*** Given data Section Begins ***
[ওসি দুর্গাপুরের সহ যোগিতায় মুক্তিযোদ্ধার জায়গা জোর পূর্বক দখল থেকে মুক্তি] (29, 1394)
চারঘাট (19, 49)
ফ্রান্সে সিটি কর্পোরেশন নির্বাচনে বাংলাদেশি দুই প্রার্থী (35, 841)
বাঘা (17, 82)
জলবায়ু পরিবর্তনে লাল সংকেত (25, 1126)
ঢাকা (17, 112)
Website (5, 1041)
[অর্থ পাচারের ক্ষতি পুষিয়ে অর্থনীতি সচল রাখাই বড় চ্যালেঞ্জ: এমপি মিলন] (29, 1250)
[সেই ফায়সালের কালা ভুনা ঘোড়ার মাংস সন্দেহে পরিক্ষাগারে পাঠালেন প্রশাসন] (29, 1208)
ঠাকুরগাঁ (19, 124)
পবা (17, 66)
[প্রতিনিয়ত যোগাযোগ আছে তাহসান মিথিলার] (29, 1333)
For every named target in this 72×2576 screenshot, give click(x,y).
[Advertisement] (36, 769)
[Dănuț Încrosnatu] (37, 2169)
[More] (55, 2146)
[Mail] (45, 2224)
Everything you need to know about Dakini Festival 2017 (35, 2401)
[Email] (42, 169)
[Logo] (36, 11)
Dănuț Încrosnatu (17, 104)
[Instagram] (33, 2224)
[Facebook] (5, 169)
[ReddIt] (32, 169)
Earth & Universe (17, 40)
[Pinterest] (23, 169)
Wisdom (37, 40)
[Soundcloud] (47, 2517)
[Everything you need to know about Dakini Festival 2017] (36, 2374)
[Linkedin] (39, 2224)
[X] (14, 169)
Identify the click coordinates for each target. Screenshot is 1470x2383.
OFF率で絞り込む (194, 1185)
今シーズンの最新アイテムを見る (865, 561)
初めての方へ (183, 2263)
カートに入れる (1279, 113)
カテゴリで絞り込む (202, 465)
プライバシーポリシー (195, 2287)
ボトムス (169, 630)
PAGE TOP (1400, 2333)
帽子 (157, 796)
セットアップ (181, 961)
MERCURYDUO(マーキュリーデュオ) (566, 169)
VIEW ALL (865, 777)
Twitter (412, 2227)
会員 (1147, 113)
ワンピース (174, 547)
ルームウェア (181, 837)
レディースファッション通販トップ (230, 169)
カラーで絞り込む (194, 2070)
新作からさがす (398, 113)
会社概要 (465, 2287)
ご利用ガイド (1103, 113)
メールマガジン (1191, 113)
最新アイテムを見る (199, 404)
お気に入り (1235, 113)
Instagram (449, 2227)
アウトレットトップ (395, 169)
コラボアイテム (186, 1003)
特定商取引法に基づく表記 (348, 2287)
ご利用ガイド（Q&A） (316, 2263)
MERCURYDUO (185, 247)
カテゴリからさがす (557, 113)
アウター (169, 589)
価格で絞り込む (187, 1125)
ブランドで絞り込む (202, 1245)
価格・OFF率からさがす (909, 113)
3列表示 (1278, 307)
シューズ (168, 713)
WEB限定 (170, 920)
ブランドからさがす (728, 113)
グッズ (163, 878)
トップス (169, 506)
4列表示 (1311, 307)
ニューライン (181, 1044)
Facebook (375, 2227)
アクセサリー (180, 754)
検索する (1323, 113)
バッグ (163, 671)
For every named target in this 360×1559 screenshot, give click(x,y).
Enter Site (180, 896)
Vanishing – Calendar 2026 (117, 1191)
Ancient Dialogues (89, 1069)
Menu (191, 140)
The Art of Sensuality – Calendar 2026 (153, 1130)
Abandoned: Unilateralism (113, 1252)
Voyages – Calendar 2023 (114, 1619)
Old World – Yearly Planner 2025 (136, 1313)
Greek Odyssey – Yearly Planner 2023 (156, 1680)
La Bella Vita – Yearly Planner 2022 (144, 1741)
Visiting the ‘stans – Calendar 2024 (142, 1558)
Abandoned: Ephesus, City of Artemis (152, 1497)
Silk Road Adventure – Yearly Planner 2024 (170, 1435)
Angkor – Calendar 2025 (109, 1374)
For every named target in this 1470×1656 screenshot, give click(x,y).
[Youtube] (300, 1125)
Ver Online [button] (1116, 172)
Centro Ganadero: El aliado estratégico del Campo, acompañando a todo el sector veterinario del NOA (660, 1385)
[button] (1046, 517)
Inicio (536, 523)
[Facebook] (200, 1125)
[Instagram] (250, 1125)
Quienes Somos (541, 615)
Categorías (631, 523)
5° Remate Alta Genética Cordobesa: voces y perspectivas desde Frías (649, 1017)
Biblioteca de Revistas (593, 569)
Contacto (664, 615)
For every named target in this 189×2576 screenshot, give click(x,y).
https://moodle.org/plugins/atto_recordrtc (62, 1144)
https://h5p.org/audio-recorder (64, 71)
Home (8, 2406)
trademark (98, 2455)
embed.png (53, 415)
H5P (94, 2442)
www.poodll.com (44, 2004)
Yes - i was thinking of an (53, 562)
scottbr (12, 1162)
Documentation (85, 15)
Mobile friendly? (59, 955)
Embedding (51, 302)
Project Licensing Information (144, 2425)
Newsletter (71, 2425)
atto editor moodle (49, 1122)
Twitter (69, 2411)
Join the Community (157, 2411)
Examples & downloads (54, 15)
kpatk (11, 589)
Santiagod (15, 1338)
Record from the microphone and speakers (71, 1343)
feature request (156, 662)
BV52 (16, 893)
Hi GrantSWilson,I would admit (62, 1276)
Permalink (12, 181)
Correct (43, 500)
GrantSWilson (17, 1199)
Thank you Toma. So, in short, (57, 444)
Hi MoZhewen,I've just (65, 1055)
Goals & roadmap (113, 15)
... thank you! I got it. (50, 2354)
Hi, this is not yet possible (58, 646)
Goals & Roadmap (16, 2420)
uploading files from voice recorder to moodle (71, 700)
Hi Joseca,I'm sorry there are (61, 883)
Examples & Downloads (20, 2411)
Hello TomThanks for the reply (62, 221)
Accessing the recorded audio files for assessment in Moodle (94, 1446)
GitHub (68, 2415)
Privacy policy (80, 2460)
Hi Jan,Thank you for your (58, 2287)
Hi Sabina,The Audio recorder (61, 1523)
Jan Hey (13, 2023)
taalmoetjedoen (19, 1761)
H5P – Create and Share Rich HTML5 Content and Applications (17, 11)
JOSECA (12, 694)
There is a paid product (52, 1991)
*** Given data Section Ends ***
§ Task brief
Please reply with an exact copy of the lines above, starting at the first and ending at the line that holds "MERCURYDUO (185, 247)".

§ Worked solution
[ওসি দুর্গাপুরের সহ যোগিতায় মুক্তিযোদ্ধার জায়গা জোর পূর্বক দখল থেকে মুক্তি] (29, 1394)
চারঘাট (19, 49)
ফ্রান্সে সিটি কর্পোরেশন নির্বাচনে বাংলাদেশি দুই প্রার্থী (35, 841)
বাঘা (17, 82)
জলবায়ু পরিবর্তনে লাল সংকেত (25, 1126)
ঢাকা (17, 112)
Website (5, 1041)
[অর্থ পাচারের ক্ষতি পুষিয়ে অর্থনীতি সচল রাখাই বড় চ্যালেঞ্জ: এমপি মিলন] (29, 1250)
[সেই ফায়সালের কালা ভুনা ঘোড়ার মাংস সন্দেহে পরিক্ষাগারে পাঠালেন প্রশাসন] (29, 1208)
ঠাকুরগাঁ (19, 124)
পবা (17, 66)
[প্রতিনিয়ত যোগাযোগ আছে তাহসান মিথিলার] (29, 1333)
For every named target in this 72×2576 screenshot, give click(x,y).
[Advertisement] (36, 769)
[Dănuț Încrosnatu] (37, 2169)
[More] (55, 2146)
[Mail] (45, 2224)
Everything you need to know about Dakini Festival 2017 (35, 2401)
[Email] (42, 169)
[Logo] (36, 11)
Dănuț Încrosnatu (17, 104)
[Instagram] (33, 2224)
[Facebook] (5, 169)
[ReddIt] (32, 169)
Earth & Universe (17, 40)
[Pinterest] (23, 169)
Wisdom (37, 40)
[Soundcloud] (47, 2517)
[Everything you need to know about Dakini Festival 2017] (36, 2374)
[Linkedin] (39, 2224)
[X] (14, 169)
Identify the click coordinates for each target. Screenshot is 1470x2383.
OFF率で絞り込む (194, 1185)
今シーズンの最新アイテムを見る (865, 561)
初めての方へ (183, 2263)
カートに入れる (1279, 113)
カテゴリで絞り込む (202, 465)
プライバシーポリシー (195, 2287)
ボトムス (169, 630)
PAGE TOP (1400, 2333)
帽子 (157, 796)
セットアップ (181, 961)
MERCURYDUO(マーキュリーデュオ) (566, 169)
VIEW ALL (865, 777)
Twitter (412, 2227)
会員 (1147, 113)
ワンピース (174, 547)
ルームウェア (181, 837)
レディースファッション通販トップ (230, 169)
カラーで絞り込む (194, 2070)
新作からさがす (398, 113)
会社概要 (465, 2287)
ご利用ガイド (1103, 113)
メールマガジン (1191, 113)
最新アイテムを見る (199, 404)
お気に入り (1235, 113)
Instagram (449, 2227)
アウトレットトップ (395, 169)
コラボアイテム (186, 1003)
特定商取引法に基づく表記 (348, 2287)
ご利用ガイド（Q&A） (316, 2263)
MERCURYDUO (185, 247)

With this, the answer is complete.